Based on the accused would-be assassin Cole Tomas Allen’s reported writings before he attempted to storm the dinner, it seems apparent that “politics” in the broadest sense motivated him to try to commit what could have been a history-altering massacre. But it also seems pretty evident by allegedly deciding to take guns across state lines with murderous intent that he’s a deeply disturbed individual acting irrationally. He appears to have had easy access to guns and, by his own telling, encountered shockingly lax security at almost every juncture leading up to his attempted sprint past relaxed-looking Secret Service agents Saturday night.
This is a classic, crybullying civility cop move.
There isn’t a single Democratic official or prominent liberal commentator minimizing or making excuses for Allen’s actions or rationalizations for attempting to commit murder. On the contrary, there’s been universal condemnation from that side. Yet that hasn’t stopped the accusations of incitement from the civility cops of the MAGA right, who accuse Democrats of cultivating violence while ignoring — if not celebrating — Trump’s most vicious, inhumane and racist statements.
Sen. Rick Scott, R-Fla., in a Fox News interview Monday falsely claimed “Democrats want President Trump, Republicans murdered all across this country. Capitalists murdered.” He then pivoted to what seemed like a rehearsed speech about funding the Department of Homeland Security, invoking illegal immigrants accused of killing Americans and saying “Democrats don’t care.”
Acting Attorney General Todd Blanche on Monday insinuated the media is responsible for inciting violence for “being overly critical and calling the president horrible names for no reason.” (Blanche, in January, accused Minneapolis Mayor Jacob Frey and Minnesota Gov. Tim Walz of “terrorism” for their resistance to Immigration and Customs Enforcement’s brutal crackdown that left two Americans shot to death in the street.)

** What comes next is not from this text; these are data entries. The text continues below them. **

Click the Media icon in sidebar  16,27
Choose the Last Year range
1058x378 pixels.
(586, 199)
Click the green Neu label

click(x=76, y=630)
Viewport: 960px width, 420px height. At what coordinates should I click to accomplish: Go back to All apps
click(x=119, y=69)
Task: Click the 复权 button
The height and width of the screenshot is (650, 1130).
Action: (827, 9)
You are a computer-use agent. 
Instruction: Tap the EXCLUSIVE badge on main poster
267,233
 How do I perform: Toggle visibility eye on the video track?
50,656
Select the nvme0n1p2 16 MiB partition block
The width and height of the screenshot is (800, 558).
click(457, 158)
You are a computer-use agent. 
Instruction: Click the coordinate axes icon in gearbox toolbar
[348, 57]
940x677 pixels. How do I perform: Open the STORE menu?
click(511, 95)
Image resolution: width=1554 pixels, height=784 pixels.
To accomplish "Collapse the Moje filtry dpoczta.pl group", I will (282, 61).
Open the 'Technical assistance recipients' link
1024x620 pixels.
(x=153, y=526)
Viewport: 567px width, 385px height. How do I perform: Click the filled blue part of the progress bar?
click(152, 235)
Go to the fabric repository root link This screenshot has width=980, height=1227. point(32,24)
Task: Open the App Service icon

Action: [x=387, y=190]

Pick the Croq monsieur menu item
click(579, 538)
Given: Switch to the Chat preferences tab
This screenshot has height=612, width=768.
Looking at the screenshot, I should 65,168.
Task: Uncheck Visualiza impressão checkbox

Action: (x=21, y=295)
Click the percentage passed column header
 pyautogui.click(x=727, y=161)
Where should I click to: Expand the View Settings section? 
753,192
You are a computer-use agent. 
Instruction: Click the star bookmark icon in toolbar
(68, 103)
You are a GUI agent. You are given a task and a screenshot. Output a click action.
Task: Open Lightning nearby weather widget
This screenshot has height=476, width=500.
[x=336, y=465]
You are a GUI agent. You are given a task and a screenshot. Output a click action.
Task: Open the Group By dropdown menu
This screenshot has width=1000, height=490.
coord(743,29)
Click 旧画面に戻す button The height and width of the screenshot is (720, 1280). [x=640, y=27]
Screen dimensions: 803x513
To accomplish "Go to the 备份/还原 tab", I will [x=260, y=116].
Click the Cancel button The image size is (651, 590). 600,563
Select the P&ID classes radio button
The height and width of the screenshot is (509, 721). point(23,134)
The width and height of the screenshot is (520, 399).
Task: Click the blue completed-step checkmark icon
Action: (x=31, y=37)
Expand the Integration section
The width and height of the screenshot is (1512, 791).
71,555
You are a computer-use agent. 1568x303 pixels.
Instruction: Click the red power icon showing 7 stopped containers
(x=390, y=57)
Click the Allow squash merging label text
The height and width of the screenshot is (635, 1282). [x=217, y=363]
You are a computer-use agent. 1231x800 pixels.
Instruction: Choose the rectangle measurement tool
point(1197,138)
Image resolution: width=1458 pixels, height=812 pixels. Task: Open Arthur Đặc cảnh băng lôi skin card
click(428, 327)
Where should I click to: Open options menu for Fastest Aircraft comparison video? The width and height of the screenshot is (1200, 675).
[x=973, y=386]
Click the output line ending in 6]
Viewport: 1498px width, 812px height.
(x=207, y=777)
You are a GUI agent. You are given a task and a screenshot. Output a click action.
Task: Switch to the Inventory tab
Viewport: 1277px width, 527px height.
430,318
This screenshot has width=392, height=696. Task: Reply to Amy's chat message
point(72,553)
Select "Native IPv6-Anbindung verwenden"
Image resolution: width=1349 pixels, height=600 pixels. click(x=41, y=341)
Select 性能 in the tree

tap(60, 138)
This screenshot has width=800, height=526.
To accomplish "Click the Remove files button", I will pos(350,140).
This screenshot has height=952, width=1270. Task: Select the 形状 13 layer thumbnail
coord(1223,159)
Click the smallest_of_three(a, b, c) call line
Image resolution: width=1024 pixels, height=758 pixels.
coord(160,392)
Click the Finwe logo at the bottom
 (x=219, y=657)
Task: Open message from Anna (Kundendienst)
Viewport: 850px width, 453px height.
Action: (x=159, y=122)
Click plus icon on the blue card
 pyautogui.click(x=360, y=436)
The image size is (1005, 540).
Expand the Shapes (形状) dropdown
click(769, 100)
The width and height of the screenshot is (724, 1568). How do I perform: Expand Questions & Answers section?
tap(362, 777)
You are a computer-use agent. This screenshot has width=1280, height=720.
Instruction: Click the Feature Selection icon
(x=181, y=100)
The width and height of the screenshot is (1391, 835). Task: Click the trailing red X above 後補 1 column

White House press secretary Karoline Leavitt, also on Monday, blamed “the entire Democrat Party” for inspiring violence because they pitch to voters that Trump — who attempted a self-coup based on wholesale lies about election fraud in the 2020 election — “poses an existential threat to democracy, that he is a fascist and they compare him to Hitler.”
Right-wing commentator Erick Erickson posted Sunday, “The only time Democrats oppose collective responsibility for an action is when a progressive tries to kill people, inspired by Democrat rhetoric.”